▶ WHAT YOU ARE ASKED TO DO:
Show each line in the listing below that contains the word "icon".

▶ EXTRACTED DATA:
• • •
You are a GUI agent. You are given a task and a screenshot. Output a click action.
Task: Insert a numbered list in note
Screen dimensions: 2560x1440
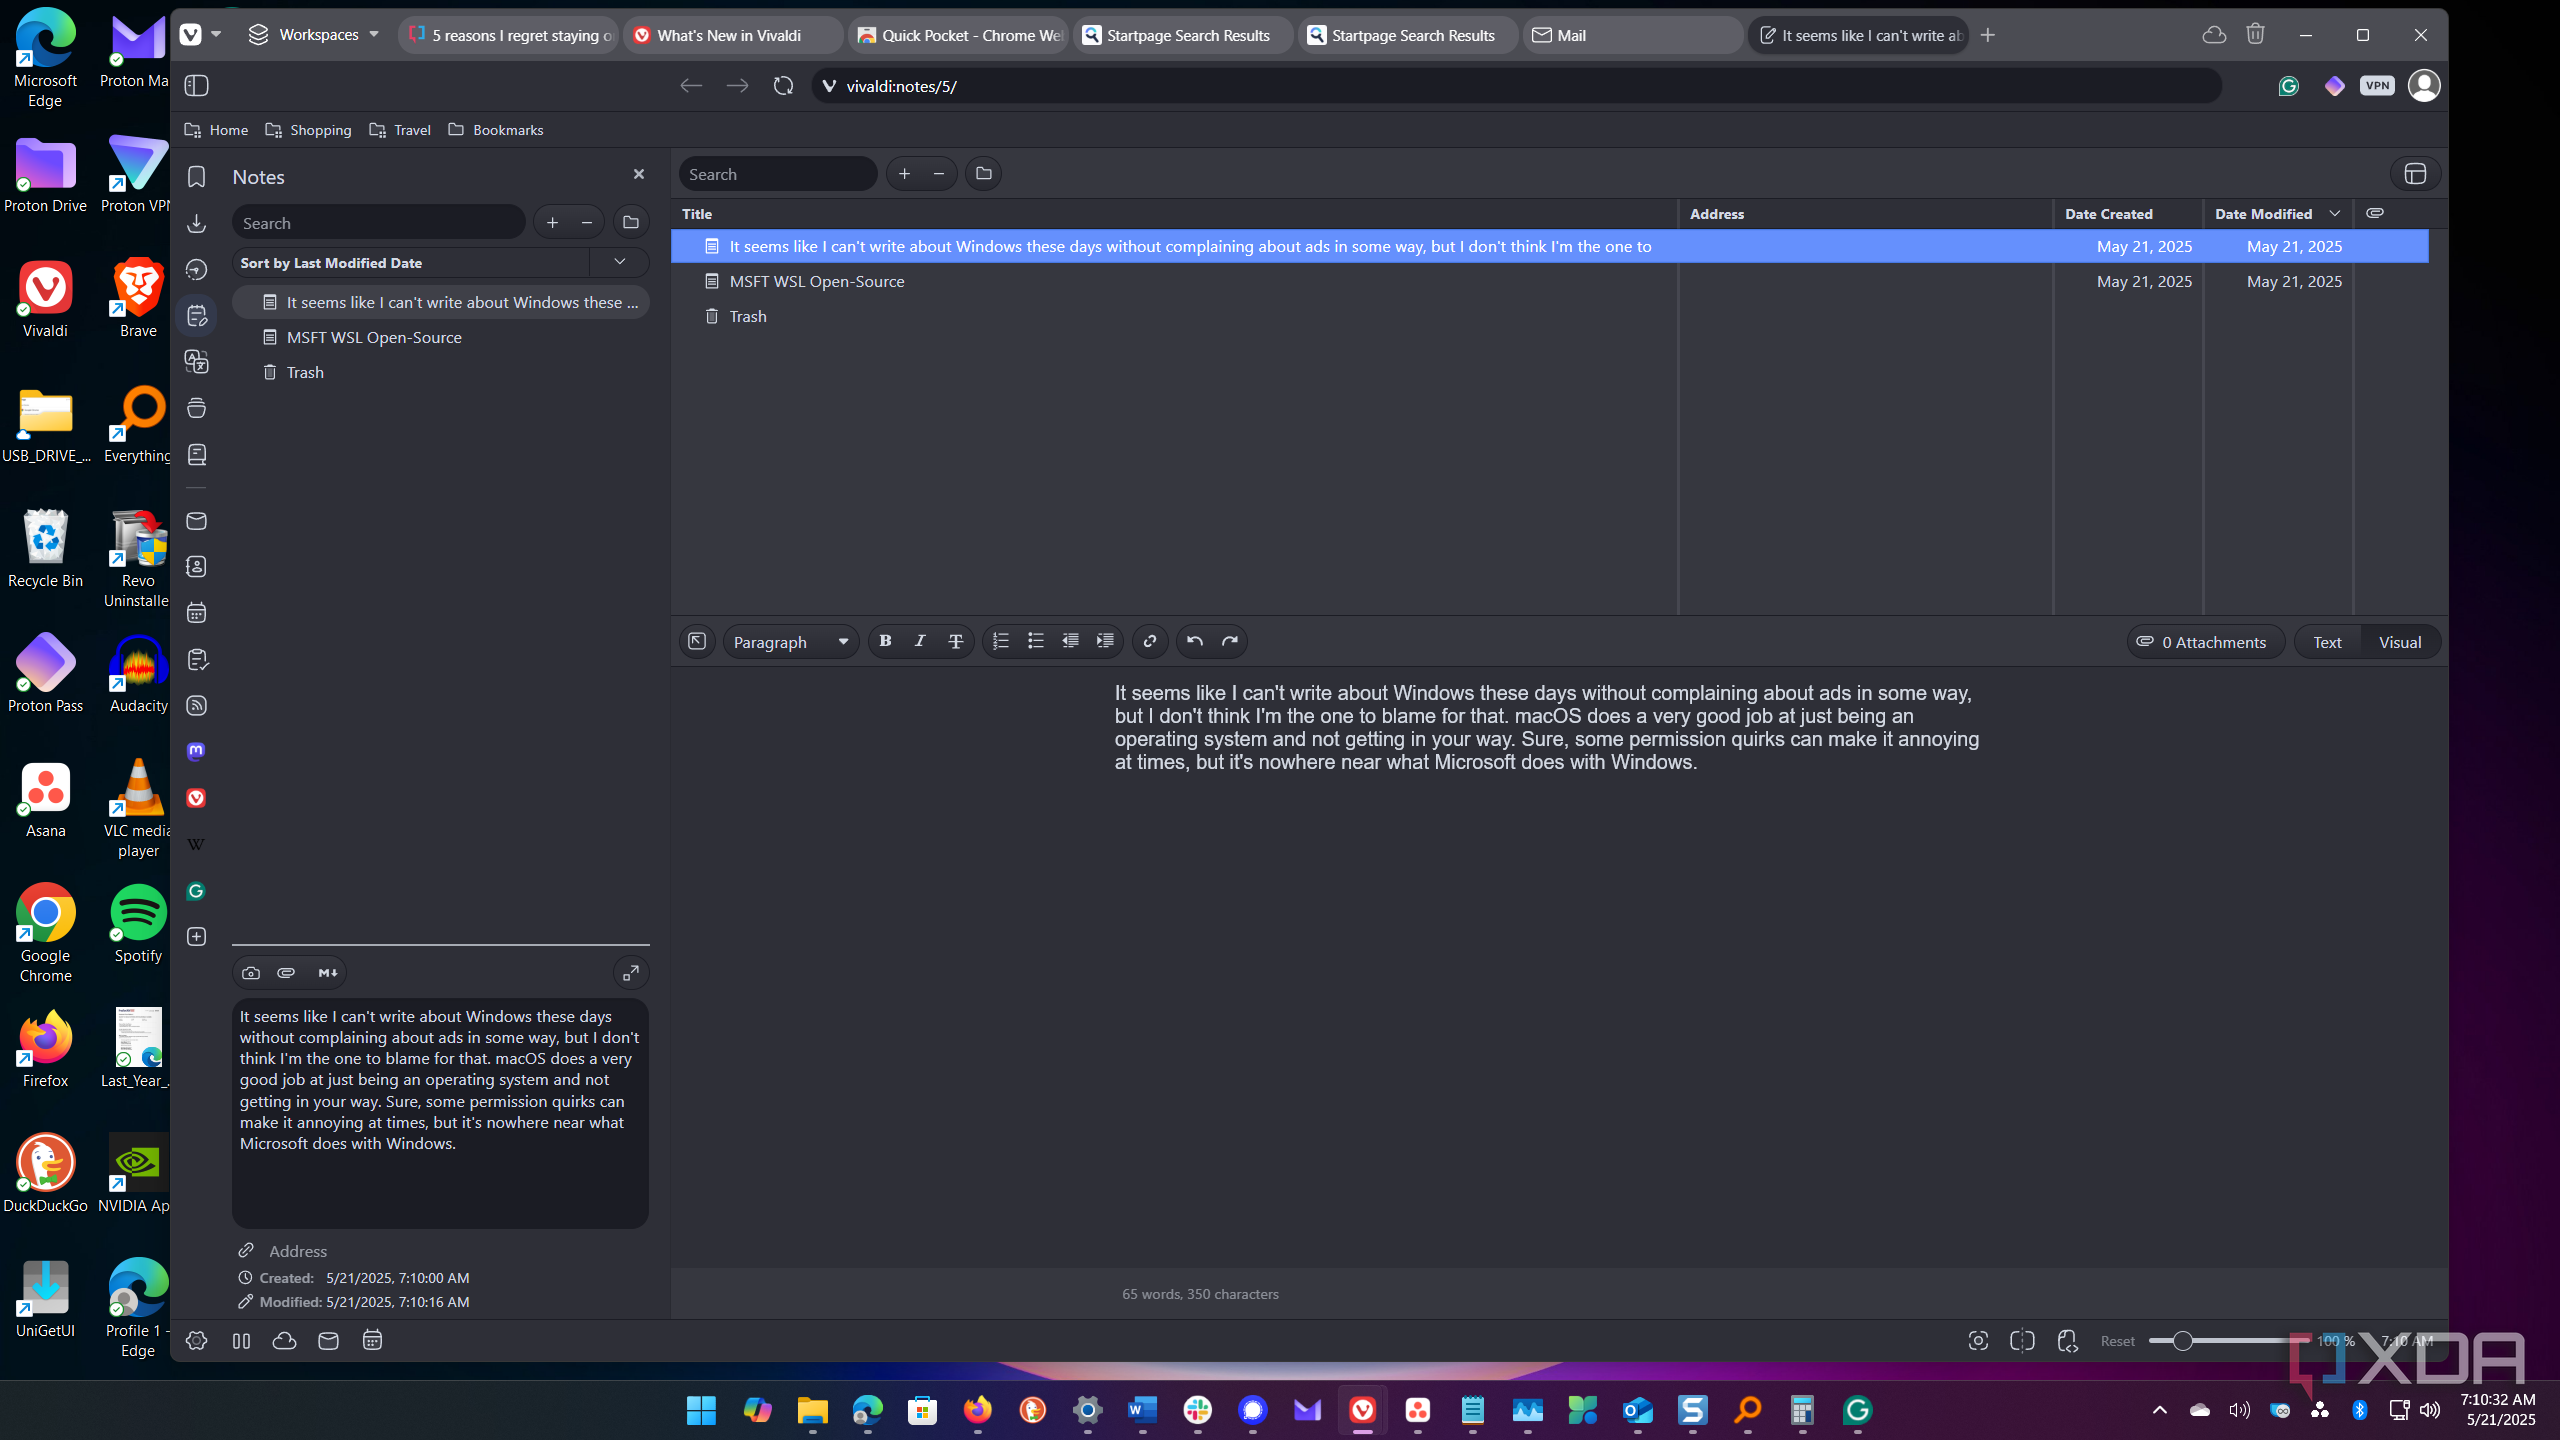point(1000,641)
• • •
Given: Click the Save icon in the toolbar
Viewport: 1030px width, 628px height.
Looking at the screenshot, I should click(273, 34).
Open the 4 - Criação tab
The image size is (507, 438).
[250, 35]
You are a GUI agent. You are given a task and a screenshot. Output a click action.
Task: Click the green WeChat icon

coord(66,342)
• • •
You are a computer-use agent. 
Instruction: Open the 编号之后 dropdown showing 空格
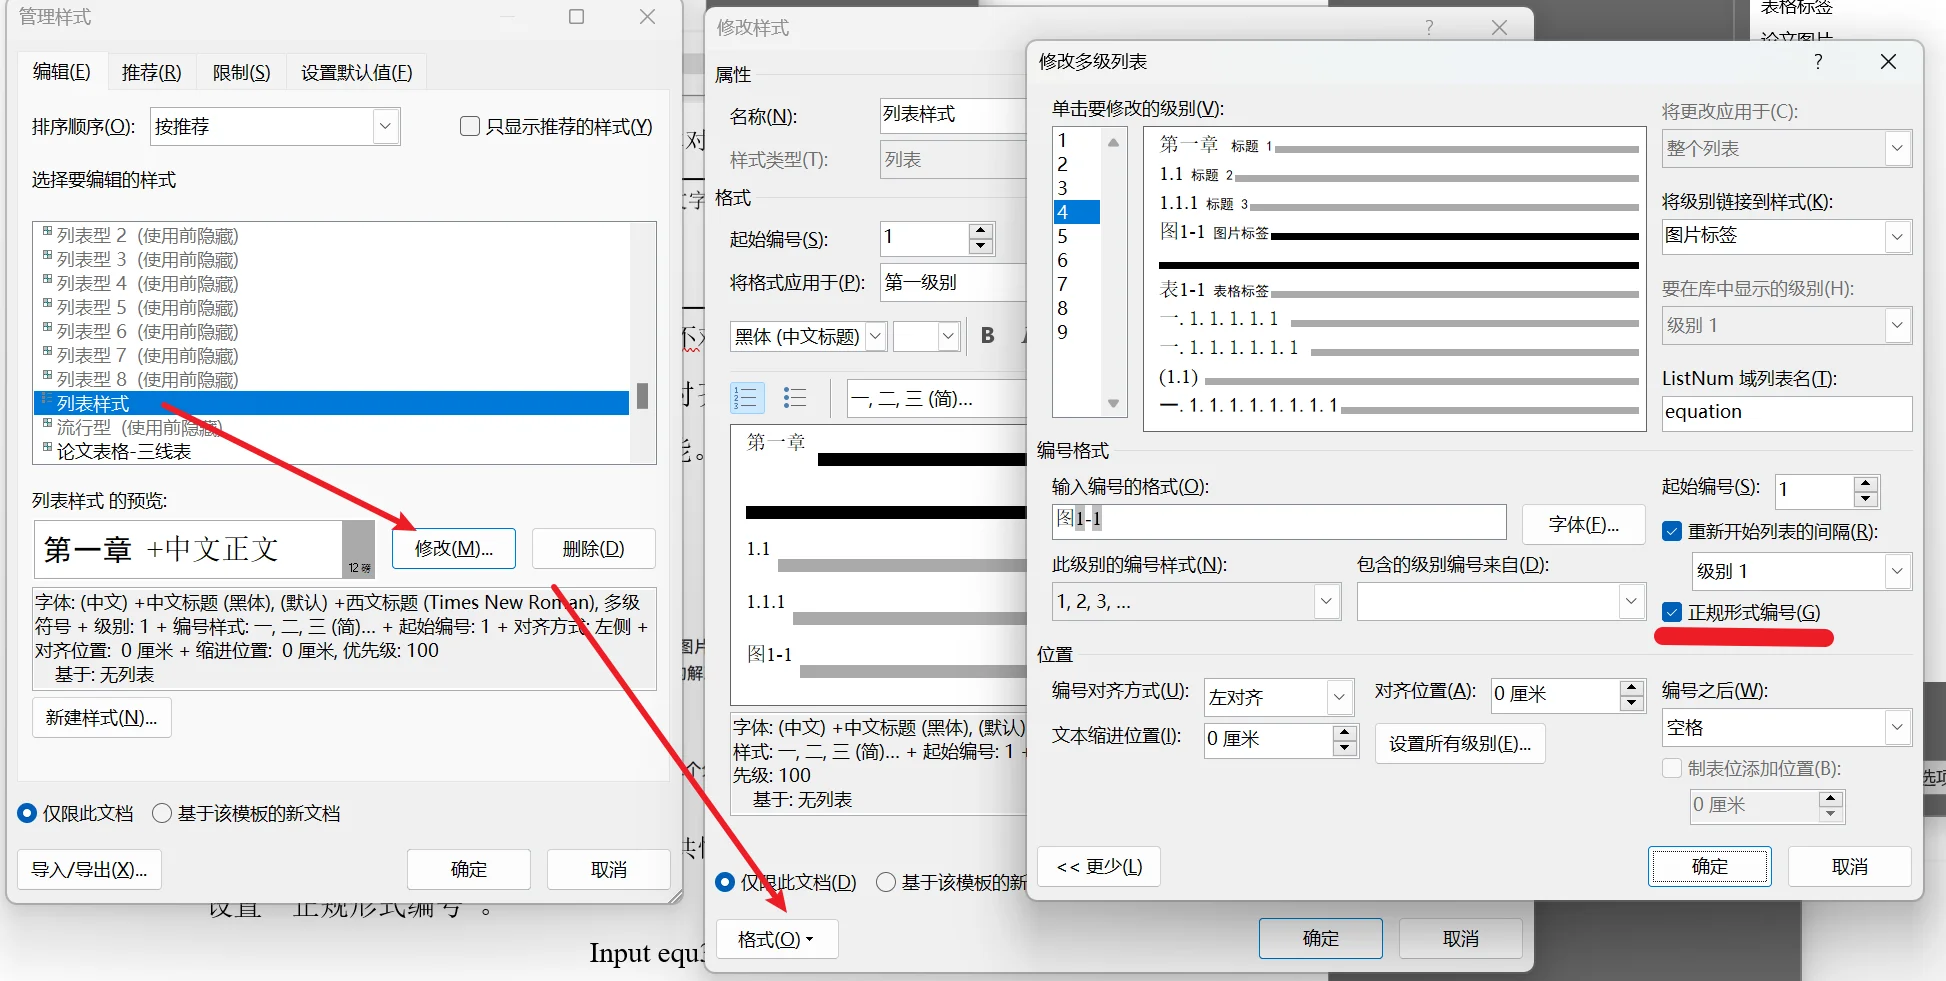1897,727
• • •
▶ THE RESULT:
Given: Click the Save icon in the toolbar
Task: Click the green WeChat icon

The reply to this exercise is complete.